また、もしも赤ちゃんの聴力に問題があった場合、その後の支援・療育は生後6ヶ月までに開始されることが良い対応です。そのため、万が一に精密検査を行わなければならない可能性やスケジュールも考慮すると、できる限り早い段階で新生児聴覚検査を受けることが大切です。
横浜市では、市内に住民票のある人が、2018年7月1日以降に出生した新生児か、もしくは市内に住民票のある生後60日以内の乳児が、生後60日までに受けた検査が助成対象となっています。
費用の助成を受ける手順としては、母子手帳の交付時にもらえる補助券を、検査を受ける市内の指定医療機関に提出することで、検査費用から助成額が差し引かれる仕組みになっています。

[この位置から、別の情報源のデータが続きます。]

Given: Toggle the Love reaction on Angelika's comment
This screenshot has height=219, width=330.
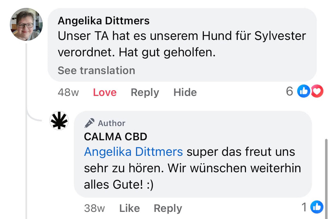Looking at the screenshot, I should click(105, 92).
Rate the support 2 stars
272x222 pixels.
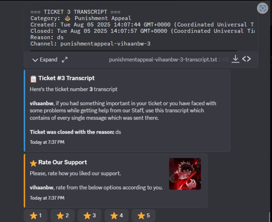62,216
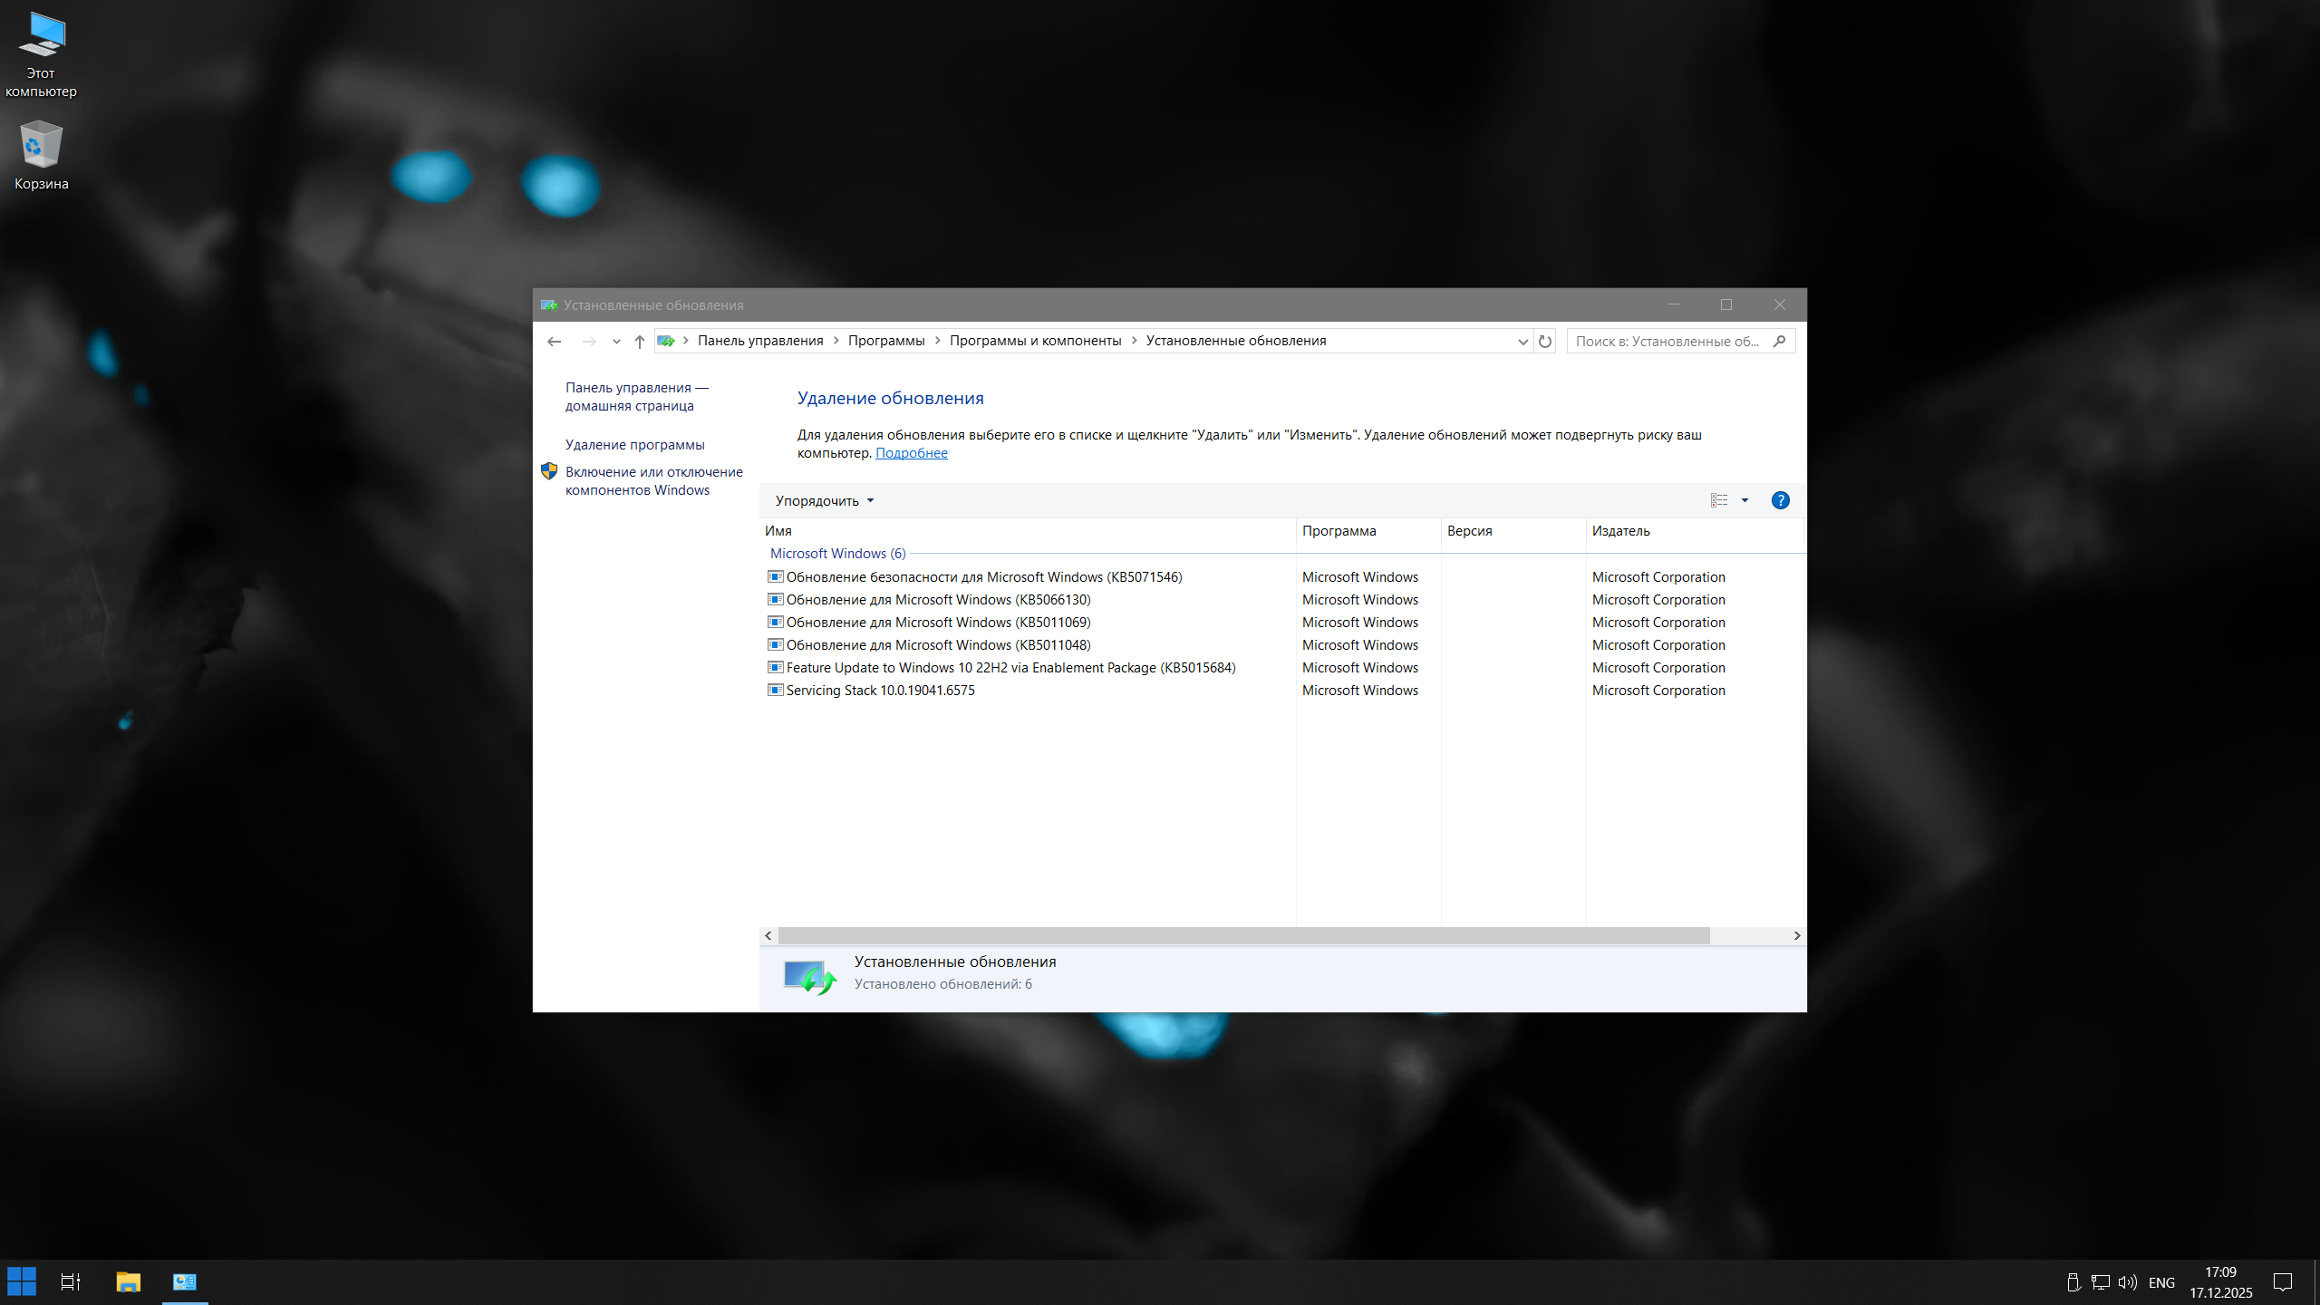Open help via the question mark icon
2320x1305 pixels.
pos(1780,500)
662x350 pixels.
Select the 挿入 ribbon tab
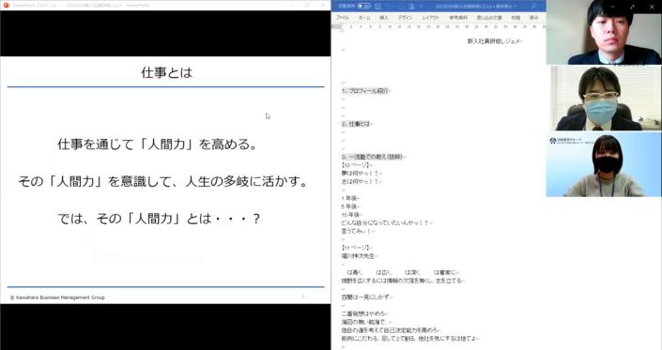pyautogui.click(x=384, y=17)
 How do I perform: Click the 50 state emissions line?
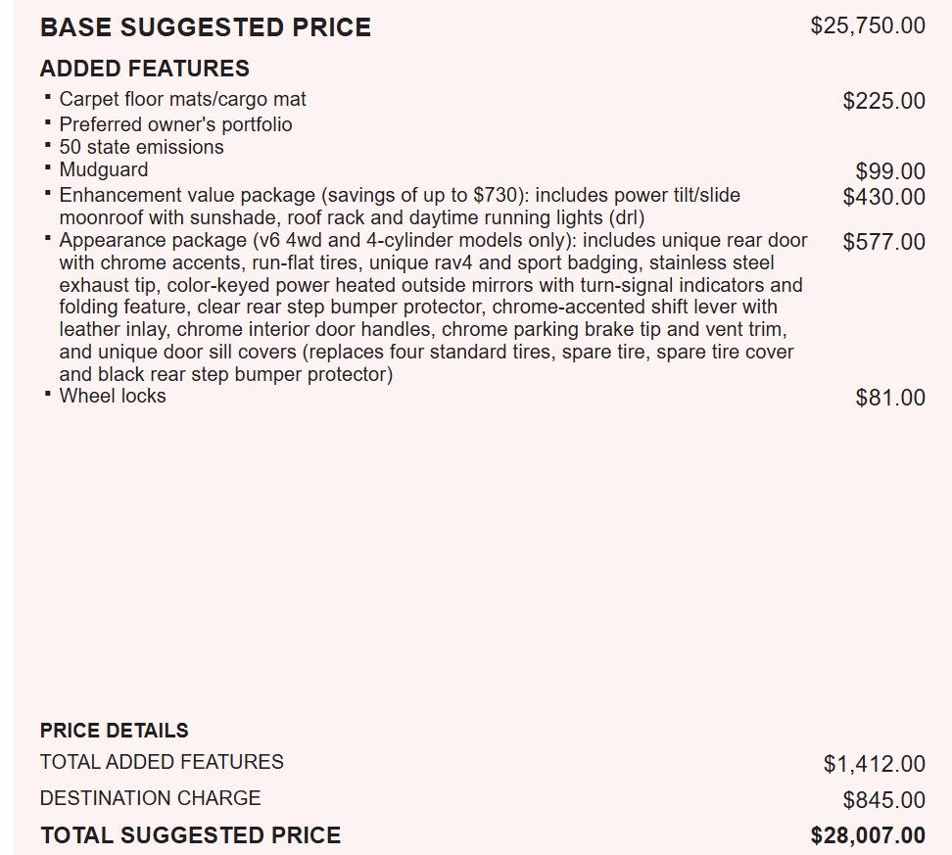click(141, 147)
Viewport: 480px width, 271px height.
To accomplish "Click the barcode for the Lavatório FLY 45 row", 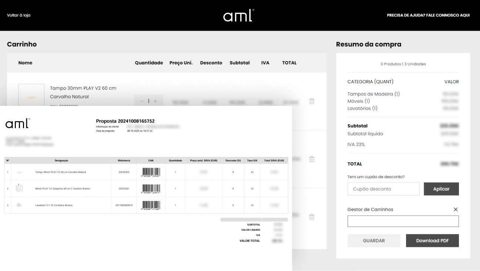I will tap(151, 205).
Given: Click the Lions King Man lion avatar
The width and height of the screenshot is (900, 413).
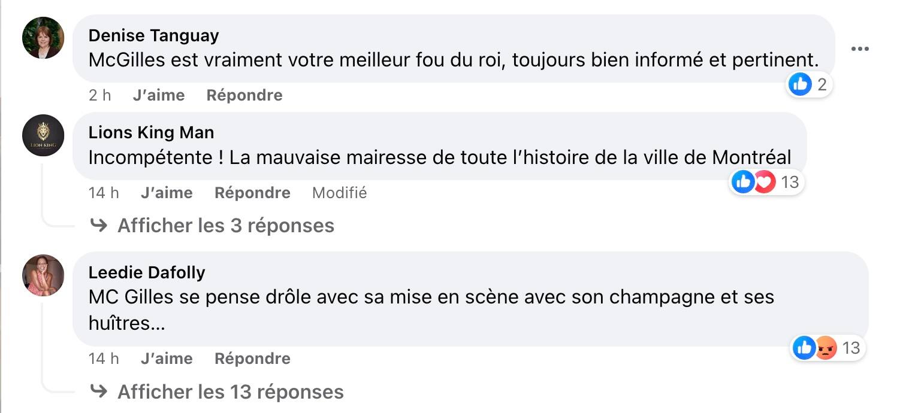Looking at the screenshot, I should point(43,136).
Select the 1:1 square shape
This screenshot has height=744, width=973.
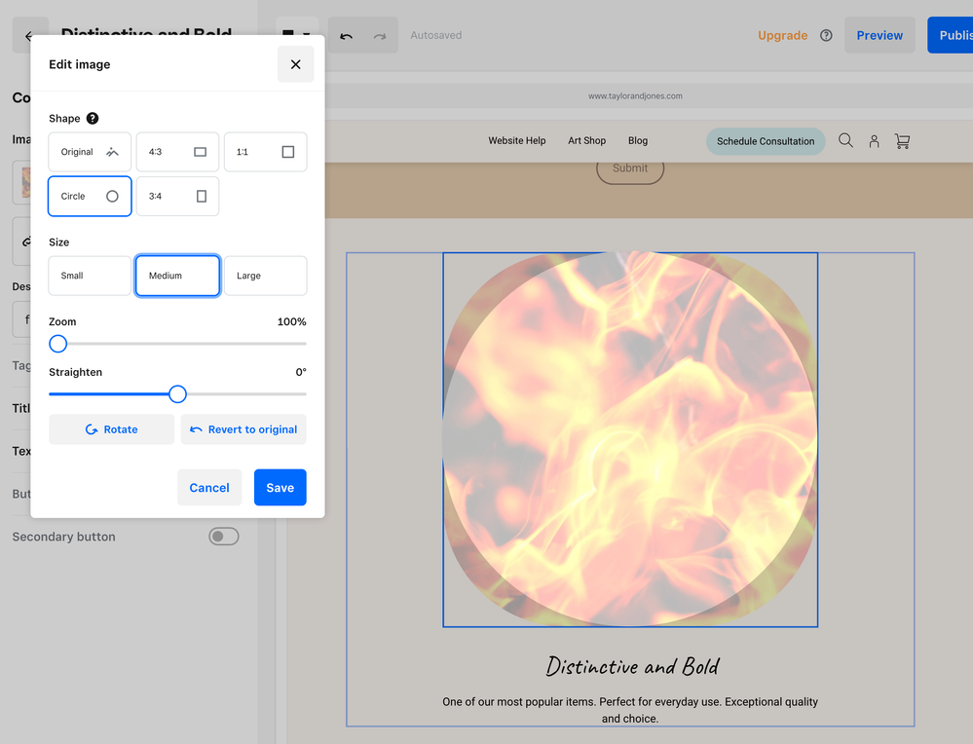265,152
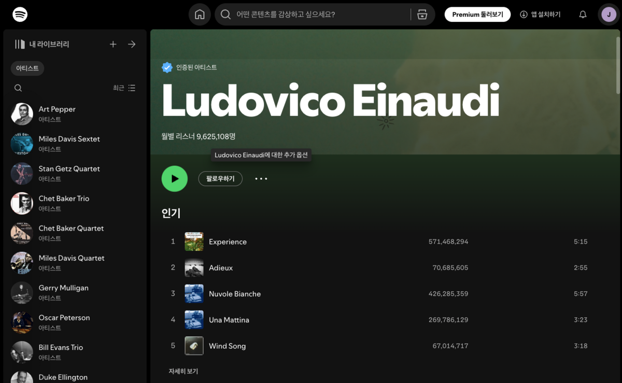Click the Spotify logo icon

(20, 15)
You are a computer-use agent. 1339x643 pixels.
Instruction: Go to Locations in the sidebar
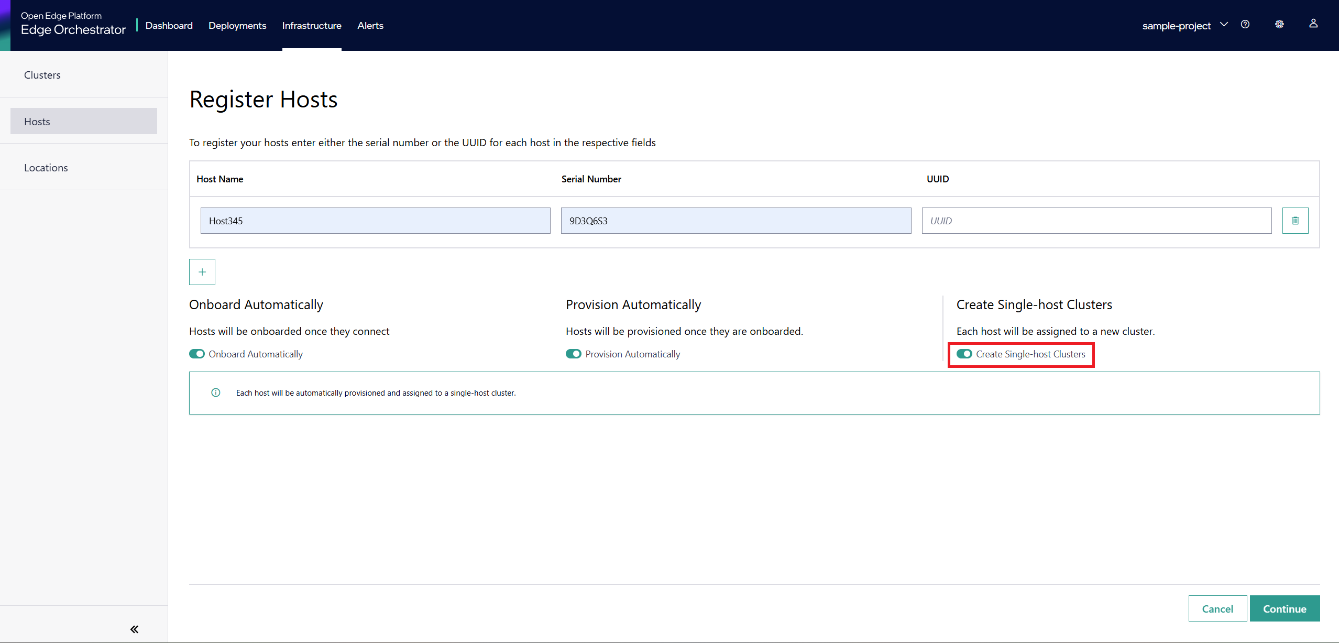(x=46, y=167)
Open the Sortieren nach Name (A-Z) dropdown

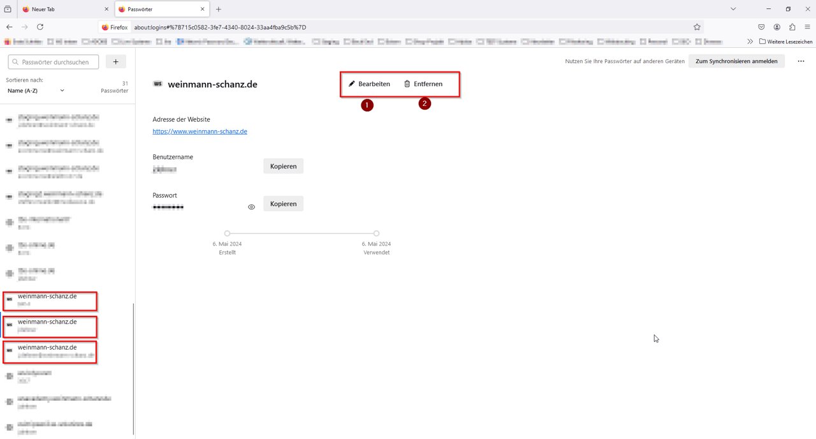click(36, 91)
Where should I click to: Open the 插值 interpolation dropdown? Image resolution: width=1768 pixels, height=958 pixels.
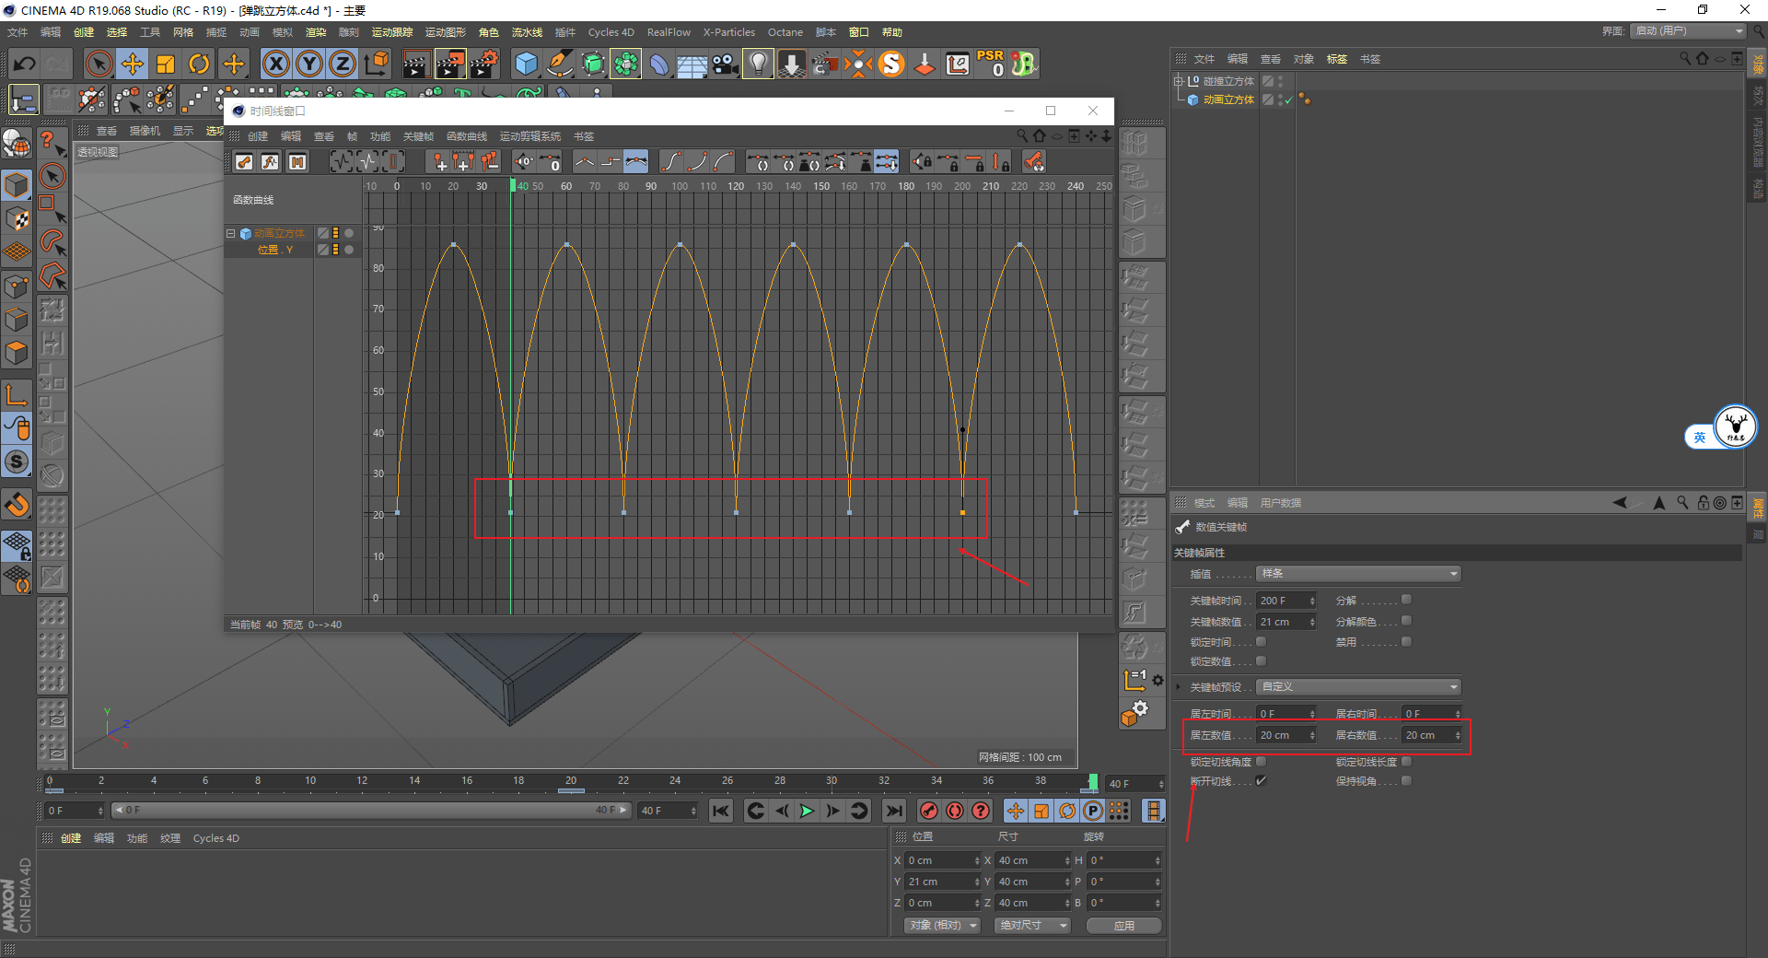point(1358,574)
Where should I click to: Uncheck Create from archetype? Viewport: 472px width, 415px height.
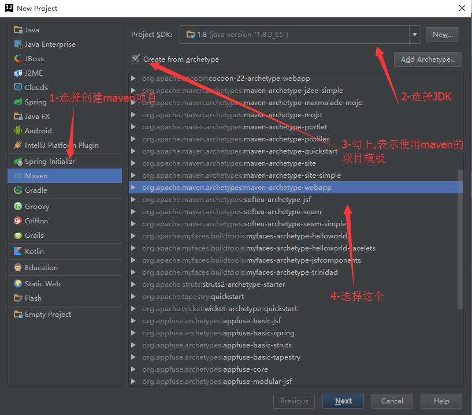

新生児聴覚検査で要再検となっても、必ずしも難聴であるとは限りません。また、難聴にも様々な程度があります。ただし、もしも聴力に異常があった場合、生後6ヶ月までに早期支援(療育)を開始することが必要なため、新生児聴覚検査で要再検となった際は、医師による精密検査を速やかに受けることが必要です。
新生児聴覚検査で異常が発見された後、早期療育を受けた児童が健聴児と変わらないレベルの言語力を獲得したというケースも報告されています。大切なことは、早期発見・早期療育開始であることを覚えておいてください。